SELECTED PASSAGE
Lesson 19 of 60 intermediate

Domain Joins & Login Failures

Safe first actions under identity pressure

Open interactive version (quiz + challenge)

Real-world analogy

A domain join is like a device signing an employment contract. Once signed, it gets an ID, trusts the building, and plays by the rules. If the contract is torn or the building loses the signature page, the device is suddenly a stranger at the door.

What is it?

This lesson is the crisis-response layer on top of everything you learned about AD, DNS, DHCP, GPO, and permissions. It makes sure that when identity goes wrong, your first moves are safe, documented, and scoped.

Real-world relevance

Half of HQ can’t log in after a weekend change window. A junior immediately rejoins laptops and blames ‘AD.’ A senior runs gpresult, checks Event Viewer, finds a new GPO blocking network logons on Windows 11 because of a misconfigured logon right. Reverts the GPO, 200 users back in 10 minutes.

Key points

What actually happens in a domain join — The computer creates a machine account in AD, establishes a secure channel with a DC, and begins using Kerberos/NTLM for auth. The password on the machine account rotates automatically every 30 days by default.
The real pre-flight checklist — (1) Correct internal DNS settings, (2) can resolve the domain and SRV records, (3) clock is within tolerance, (4) reachable DC on required ports, (5) valid domain user with permission to join computers to the target OU.
‘The trust relationship between this workstation and the primary domain failed’ — Classic error. Usually means the machine account password de-synced between the client and AD. Safest fix: Test-ComputerSecureChannel, then Reset-ComputerMachinePassword with an admin account — before rejoining.

EXERCISE INSTRUCTIONS
• A. Copy the domain joins lesson from "Safe first actions" through "at the door.", substituting "agreement" for every "contract".
• B. According to the domain joins lesson, how often does the machine account password rotate by default?
The material after this lesson comes from a different source.

GIVEN INFORMATION

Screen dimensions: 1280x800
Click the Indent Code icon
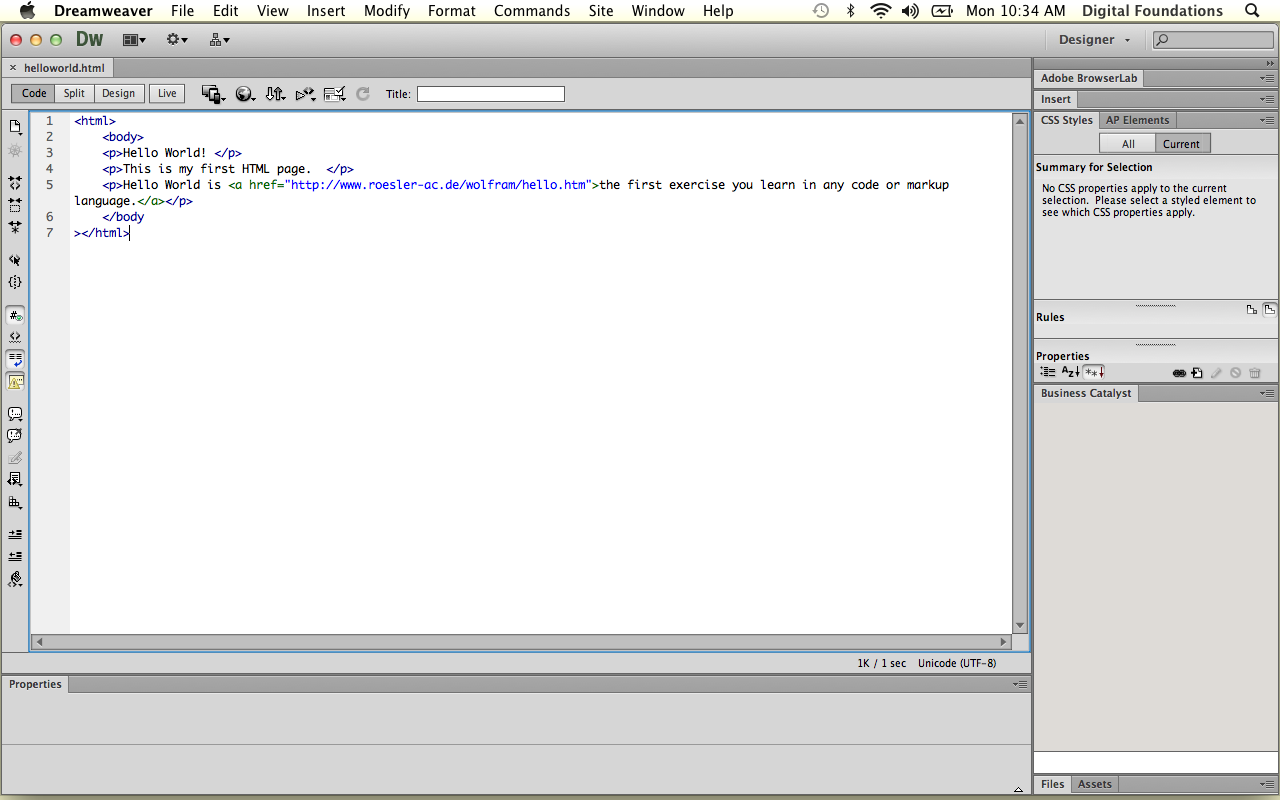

OUTPUTS FOR THE TASKS
• A.
Safe first actions under identity pressure

Open interactive version (quiz + challenge)

Real-world analogy

A domain join is like a device signing an employment agreement. Once signed, it gets an ID, trusts the building, and plays by the rules. If the agreement is torn or the building loses the signature page, the device is suddenly a stranger at the door.

• B. Every 30 days.